We've seen such lackluster growth over  the last few years that there is talk of a "new normal" of lower expectations in what was once a powerhouse economy.

The GDP has not once hit 3 percent under Obama. Under George Bush, there were only two years when it was above that.  But in the previous two decades, it was above that in all but six years.

Compliance with regulations has to be some of the cause, but it is hard to tell how much. When  a new regulation is, the government estimates the cost, based on annual compliance cost.

That's fine, as far as it goes. But the regulations remain, while new ones are added.
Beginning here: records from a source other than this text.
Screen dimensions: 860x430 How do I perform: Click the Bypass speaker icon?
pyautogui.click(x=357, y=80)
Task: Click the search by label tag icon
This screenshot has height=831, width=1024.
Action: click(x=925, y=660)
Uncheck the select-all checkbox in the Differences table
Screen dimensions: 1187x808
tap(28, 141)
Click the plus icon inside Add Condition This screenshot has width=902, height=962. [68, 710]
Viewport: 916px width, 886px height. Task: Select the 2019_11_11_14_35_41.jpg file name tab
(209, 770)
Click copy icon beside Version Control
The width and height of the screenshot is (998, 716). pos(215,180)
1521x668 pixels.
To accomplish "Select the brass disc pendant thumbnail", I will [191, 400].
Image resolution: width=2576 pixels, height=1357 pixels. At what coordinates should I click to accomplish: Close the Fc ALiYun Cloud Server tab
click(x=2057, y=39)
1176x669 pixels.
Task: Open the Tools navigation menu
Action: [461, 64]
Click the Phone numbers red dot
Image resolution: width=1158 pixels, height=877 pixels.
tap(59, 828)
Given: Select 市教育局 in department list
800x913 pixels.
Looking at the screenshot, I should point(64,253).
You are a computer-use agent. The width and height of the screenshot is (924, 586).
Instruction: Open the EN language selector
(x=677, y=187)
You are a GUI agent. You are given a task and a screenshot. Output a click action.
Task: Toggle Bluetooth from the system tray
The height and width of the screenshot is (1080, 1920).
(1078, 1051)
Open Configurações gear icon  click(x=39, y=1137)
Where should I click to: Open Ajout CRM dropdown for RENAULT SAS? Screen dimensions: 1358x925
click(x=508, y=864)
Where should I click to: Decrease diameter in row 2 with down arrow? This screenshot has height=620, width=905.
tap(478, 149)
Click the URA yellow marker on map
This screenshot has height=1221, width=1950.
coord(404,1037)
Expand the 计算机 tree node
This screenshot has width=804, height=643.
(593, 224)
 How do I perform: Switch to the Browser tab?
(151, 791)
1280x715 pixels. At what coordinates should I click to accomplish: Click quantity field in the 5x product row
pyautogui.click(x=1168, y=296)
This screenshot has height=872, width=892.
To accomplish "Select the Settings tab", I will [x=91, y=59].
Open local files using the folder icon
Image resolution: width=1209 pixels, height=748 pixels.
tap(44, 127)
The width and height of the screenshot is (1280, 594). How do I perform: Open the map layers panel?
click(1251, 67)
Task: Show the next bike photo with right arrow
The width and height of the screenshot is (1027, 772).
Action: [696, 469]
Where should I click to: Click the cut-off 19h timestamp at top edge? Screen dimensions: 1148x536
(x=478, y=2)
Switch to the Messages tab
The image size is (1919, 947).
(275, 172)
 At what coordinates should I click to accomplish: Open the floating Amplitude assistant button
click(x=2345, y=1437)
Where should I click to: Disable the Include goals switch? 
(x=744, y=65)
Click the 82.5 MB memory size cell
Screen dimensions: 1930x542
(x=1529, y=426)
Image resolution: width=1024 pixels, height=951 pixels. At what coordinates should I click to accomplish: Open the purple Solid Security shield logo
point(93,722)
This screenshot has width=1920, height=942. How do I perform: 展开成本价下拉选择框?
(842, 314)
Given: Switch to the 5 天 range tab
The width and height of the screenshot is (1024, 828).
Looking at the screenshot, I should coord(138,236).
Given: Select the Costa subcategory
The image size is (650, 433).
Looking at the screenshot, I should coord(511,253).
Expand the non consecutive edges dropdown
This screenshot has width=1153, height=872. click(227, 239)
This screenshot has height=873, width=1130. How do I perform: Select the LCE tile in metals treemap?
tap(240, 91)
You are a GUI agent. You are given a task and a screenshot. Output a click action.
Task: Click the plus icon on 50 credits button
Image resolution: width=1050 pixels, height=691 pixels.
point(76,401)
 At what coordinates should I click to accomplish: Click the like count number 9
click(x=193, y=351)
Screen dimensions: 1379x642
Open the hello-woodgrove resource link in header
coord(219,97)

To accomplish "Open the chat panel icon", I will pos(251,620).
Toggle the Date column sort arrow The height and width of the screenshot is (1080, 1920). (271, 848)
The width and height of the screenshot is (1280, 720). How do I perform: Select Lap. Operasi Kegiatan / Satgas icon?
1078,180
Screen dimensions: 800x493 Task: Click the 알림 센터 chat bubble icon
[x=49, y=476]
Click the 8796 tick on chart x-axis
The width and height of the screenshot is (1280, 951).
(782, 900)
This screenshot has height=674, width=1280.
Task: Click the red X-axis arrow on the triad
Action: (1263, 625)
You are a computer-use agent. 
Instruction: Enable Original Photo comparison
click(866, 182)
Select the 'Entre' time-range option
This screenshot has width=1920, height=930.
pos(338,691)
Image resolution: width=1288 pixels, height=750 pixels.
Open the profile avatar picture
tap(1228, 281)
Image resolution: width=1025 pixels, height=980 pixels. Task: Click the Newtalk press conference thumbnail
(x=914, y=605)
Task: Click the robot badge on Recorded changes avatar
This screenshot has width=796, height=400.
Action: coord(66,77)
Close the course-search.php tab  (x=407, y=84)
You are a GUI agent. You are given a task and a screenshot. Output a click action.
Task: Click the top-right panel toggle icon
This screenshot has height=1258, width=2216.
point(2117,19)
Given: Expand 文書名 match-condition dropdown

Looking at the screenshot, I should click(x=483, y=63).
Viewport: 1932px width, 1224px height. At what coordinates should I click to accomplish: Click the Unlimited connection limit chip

The Code of Federal Regulations has grown to an astonishing 81,000 pages.   

A new paper from the Mercatus Institute at George Mason University considers the cumulative effects of these regulations–and the results of the study are astounding. Investors Business Daily reports:

The paper looked at regulations imposed since 1977 on 22 different industries, their actual growth, and what might have happened if all those regulations had not been imposed.

What it found is that if the regulatory state had remained frozen in place in 1980, the economy would have been $4 trillion — or 25% — bigger than it was in 2012. That’s equal to almost $13,000 per person in that one year alone.

Looked at another way, if the economic growth lost to regulation in the U.S. were its own country, it would be the fourth largest economy in the world, as the nearby chart shows.

The authors of the paper are Patrick McLaughlin, Bentley Coffey, and Pietro Peretto, who caution the reader that they study only the costs of compliance and make to attempt to evaluate the benefits (cleaner air, safer workplaces, etc.). IBD suggests that we are not, in fact, getting $4 trillion in benefits today.

The Obama administration issued 172 new regulations in the first term and 200 in the second. That is 85 more than Clinton and 100 more than Bush.